Honda's reputation as a manufacturer of green automobiles is about to get a little greener: the company is retooling much of its product line, including the popular Honda Civic, to boost fuel economy and keep auto prices low. Given the lingering financial crisis plaguing most of the world and oil prices that have shot from $30 to $80 a barrel in a handful of weeks, Honda's strategy of efficiency-meets-economy seems a smart one.
Honda's guiding principle seems to be refining production in the areas it knows best and limiting expansion of its lineup. Accordingly, Honda has nixed plans for some larger, sportier models with eight-cylinder engines and rear-wheel-drive, focusing instead on smaller vehicles, including hybrids like the 2011 Honda CR-Z coupe. (That ought to help customers keep more green in their wallets, too.)

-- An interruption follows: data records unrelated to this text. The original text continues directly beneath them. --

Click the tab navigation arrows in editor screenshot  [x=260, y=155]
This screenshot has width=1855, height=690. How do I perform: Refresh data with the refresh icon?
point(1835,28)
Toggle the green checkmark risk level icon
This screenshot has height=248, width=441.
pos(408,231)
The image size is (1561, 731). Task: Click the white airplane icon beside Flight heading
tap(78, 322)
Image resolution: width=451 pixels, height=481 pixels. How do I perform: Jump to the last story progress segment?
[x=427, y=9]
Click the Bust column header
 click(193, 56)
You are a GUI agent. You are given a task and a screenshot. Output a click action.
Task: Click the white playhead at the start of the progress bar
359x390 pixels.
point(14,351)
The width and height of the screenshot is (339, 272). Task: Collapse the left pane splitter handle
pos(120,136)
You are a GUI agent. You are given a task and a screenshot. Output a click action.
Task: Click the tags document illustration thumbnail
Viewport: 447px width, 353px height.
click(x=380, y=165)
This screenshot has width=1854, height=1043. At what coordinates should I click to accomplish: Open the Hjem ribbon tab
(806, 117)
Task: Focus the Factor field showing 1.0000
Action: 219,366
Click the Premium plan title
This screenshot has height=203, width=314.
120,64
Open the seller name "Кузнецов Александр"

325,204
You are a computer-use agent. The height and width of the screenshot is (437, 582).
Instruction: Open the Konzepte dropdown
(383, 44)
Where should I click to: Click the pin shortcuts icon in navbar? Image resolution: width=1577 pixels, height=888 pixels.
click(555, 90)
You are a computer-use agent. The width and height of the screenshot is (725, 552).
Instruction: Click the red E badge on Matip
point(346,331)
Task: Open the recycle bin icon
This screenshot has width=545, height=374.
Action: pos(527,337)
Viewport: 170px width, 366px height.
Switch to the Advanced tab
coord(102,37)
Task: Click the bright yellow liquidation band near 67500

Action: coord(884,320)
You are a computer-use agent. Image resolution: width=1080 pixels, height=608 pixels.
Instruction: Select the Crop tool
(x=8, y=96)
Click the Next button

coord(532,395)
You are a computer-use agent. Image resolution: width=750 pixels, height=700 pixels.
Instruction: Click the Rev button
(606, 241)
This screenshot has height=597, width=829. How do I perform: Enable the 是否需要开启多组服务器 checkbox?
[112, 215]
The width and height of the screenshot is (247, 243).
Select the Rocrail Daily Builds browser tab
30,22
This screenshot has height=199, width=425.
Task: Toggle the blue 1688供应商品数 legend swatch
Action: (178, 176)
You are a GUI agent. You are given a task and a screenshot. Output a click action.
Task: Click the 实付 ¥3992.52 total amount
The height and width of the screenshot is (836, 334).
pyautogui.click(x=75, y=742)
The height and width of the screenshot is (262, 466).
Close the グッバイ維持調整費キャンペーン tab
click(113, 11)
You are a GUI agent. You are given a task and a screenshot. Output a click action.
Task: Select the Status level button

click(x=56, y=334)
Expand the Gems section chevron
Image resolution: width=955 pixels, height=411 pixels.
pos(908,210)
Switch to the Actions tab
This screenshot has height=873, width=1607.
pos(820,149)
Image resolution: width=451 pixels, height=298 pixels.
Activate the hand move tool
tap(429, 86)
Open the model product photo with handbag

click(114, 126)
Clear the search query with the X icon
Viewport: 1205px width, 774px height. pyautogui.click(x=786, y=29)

Honda's biggest news seems to be its plans for the next-generation Honda Civic. The company originally intended to make the revamped model larger than the current one, but Honda has dramatically altered course, telling designers to make the new Civic smaller (at least on the outside). The new plan is to reduce the car's footprint while making the cabin feel even roomier. Intriguing as that sounds, this shift comes fairly late in the new Civic's design process, which could lead to a delayed rollout of the new model.
The impetus for Honda's new policy likely stems from the company's rosy financial data, which has been buoyed by sales of small cars and motorcycles. Honda has now raised its profit estimates for the fiscal year ending March 31, 2010 from ¥70 billion ($760 million) to ¥190 billion ($2.07 billion). And its net profit outlook is now ¥155 billion ($1.68 billion) -- significantly higher than the ¥113 billion ($1.23 billion) projected by nearly two dozen industry analysts. So Jerri Blank was right: there's something to be said for "go with what you know".